## PASSAGE GIVEN
━━━━━━━━━━━━━━━━━━━━━━━━━━━━━━
With friends like these, who needs enemies?


I spent several hours yesterday and this morning in the disagreeable task of digging through the career of Victoria Nuland after the western media reported on a YouTube video of an intercepted telephone call in which Nuland and American Ambassador to Ukraine Geoffrey “Geoff” Pyatt are heard discussing their plans for the future of Ukraine’s government. You can read a fairly comprehensive transcript of that phone call here.

Most media reports focus heavily on the fact that Nuland said, at one point, “fuck the E.U.” and their efforts to mediate a solution to the protests that have been going on in that country since the end of November 2013.

Sadly, the Washington Post and most other media sources focused on the epithet and downplayed the significant fact that Nuland and Pyatt had evidently sabotaged Ukrainian President Yanukovich’s offer at the end of January 2014 to both reduce his powers (and increase those of the parliament) and have two leaders of the opposition (Yatsenyuk and Vitaly Klitschko) become the Prime Minister and Deputy Prime Minister respectively. Had the opposition agreed to this plan, a peaceful resolution to this crisis could’ve been accomplished and all sides would’ve had a legal, democratic way forward to sort out the future of their country.
━━━━━━━━━━━━━━━━━━━━━━━━━━━━━━
## PROVIDED DATA
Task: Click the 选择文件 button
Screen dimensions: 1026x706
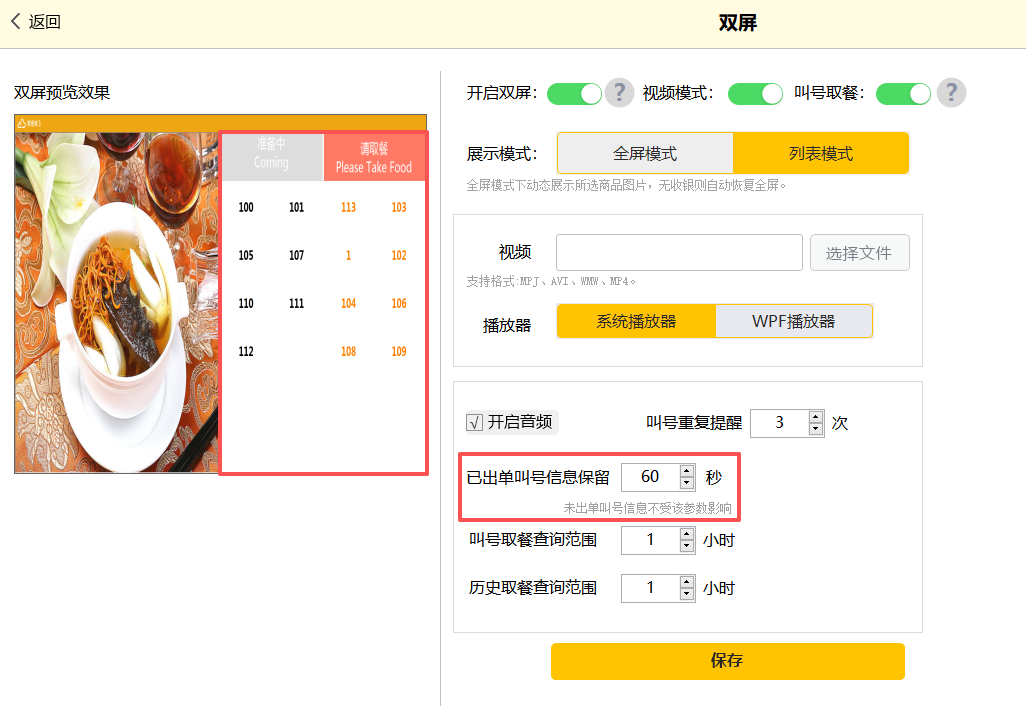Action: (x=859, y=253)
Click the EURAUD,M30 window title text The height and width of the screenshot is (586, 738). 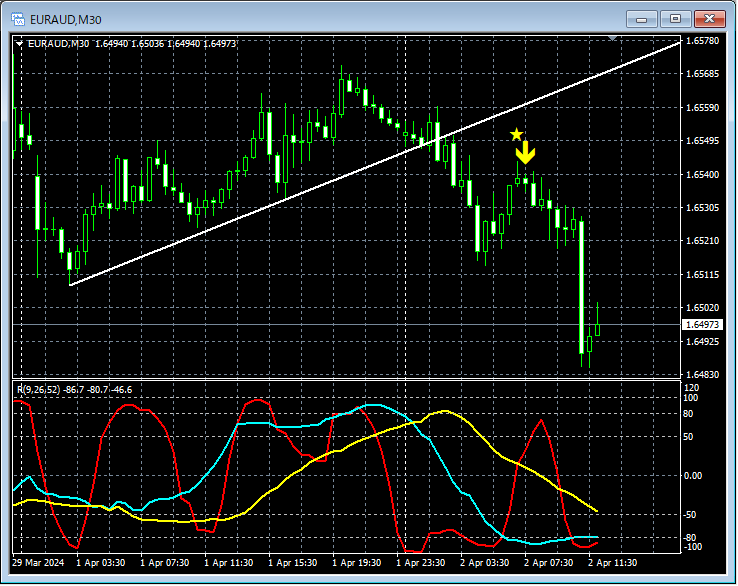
━━━━━━━━━━━━━━━━━━━━━━━━━━━━━━
Retype the post about the Nuland phone call between "With friends like" and "phone call here.", inclusive. Rely only on the post about the Nuland phone call, not on the material.

## TASK ANSWER
With friends like these, who needs enemies?


I spent several hours yesterday and this morning in the disagreeable task of digging through the career of Victoria Nuland after the western media reported on a YouTube video of an intercepted telephone call in which Nuland and American Ambassador to Ukraine Geoffrey “Geoff” Pyatt are heard discussing their plans for the future of Ukraine’s government. You can read a fairly comprehensive transcript of that phone call here.